Tuesday, October 9, 2012

New Toy

So Duncan got a new toy this morning. Just a little sumpthin'-sumpthin'.



We took it for a spin before the weather got nasty and destroyed the shiny perfection and surprisingly, Dunc was not as happy as his papa was. Perhaps he takes after me a bit in that change doesn't always come easy. He whined and didn't seem too sure of his footing but hopefully it will grow on him. After all, there's a lot more room in back for him, enough for plenty of future road trip videos.

 Oh, and I like it, too. I think I'll keep it!

Sunday, October 7, 2012

A Wise Friend

Autumn is not my favorite season, although this year the change in temperature has been more than welcome. After seventy-three consecutive days with temperatures above ninety degrees, the recent coolness that has descended upon us has seemed like heaven.

But today, after two days of rain and snow, clouds and the kind of misty drizzle that paints halos around the moon––when she's visible––Autumn seemed perfect: cool but warm enough to walk slowly through the park, to lay in the grass with Duncan and roll around while he bombarded my face with so many kisses at times I felt I was drowning. It was a bright and windless afternoon with the constant rustle of golden leaves falling from the trees at their leisure, making a twinkling sort of music that makes it almost worth it. The ground is nearly covered in leaves, and walking through them, trailing Roo, who slices and gallops through them with the kind of joy only dogs know, was like walking on a golden cloud, the sun dappling us from above and reflecting off a million, curling amber hands, each of them waving farewell until next year.

Recently I lamented the passing of Summer on Facebook and my good friend Kemia was kind enough to remind me, "My dearest Curt -- take a lesson from wise Duncan and embrace it with every fiber of your soul. A season reviled is lost, and that is a tragedy. There is beauty to be found in the hardship and struggle of winter, as well as in the quiet, white beauty it brings."

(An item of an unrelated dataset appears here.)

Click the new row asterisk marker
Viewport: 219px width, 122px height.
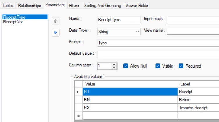pyautogui.click(x=78, y=116)
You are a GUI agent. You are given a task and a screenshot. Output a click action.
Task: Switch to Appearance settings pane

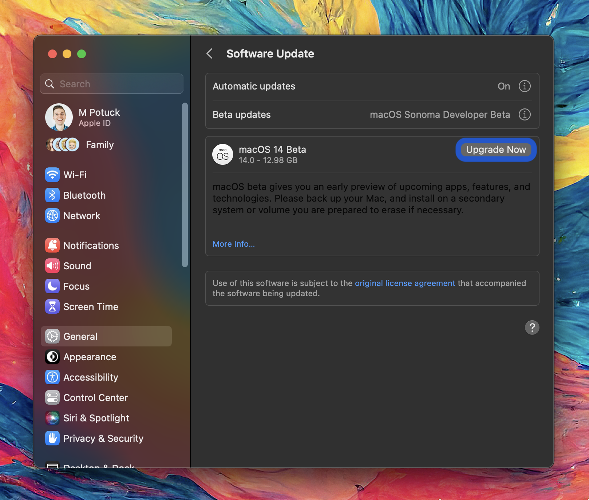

She is right, of course, but the first snow is a bitter and difficult thing. But I suppose as long as there are afternoons like this, with my best friend at my side, there is more than enough to be grateful for and to delight in.


It was one of those perfect English autumnal days which occur more frequently in memory than in life. (P.D. James)

Friday, October 5, 2012

Good Morning, Winter

Duncan, of course, was delighted.


Needless to say, I was not.

Good thing this is the weekend I make my annual batch of French Onion Soup. That should make things better.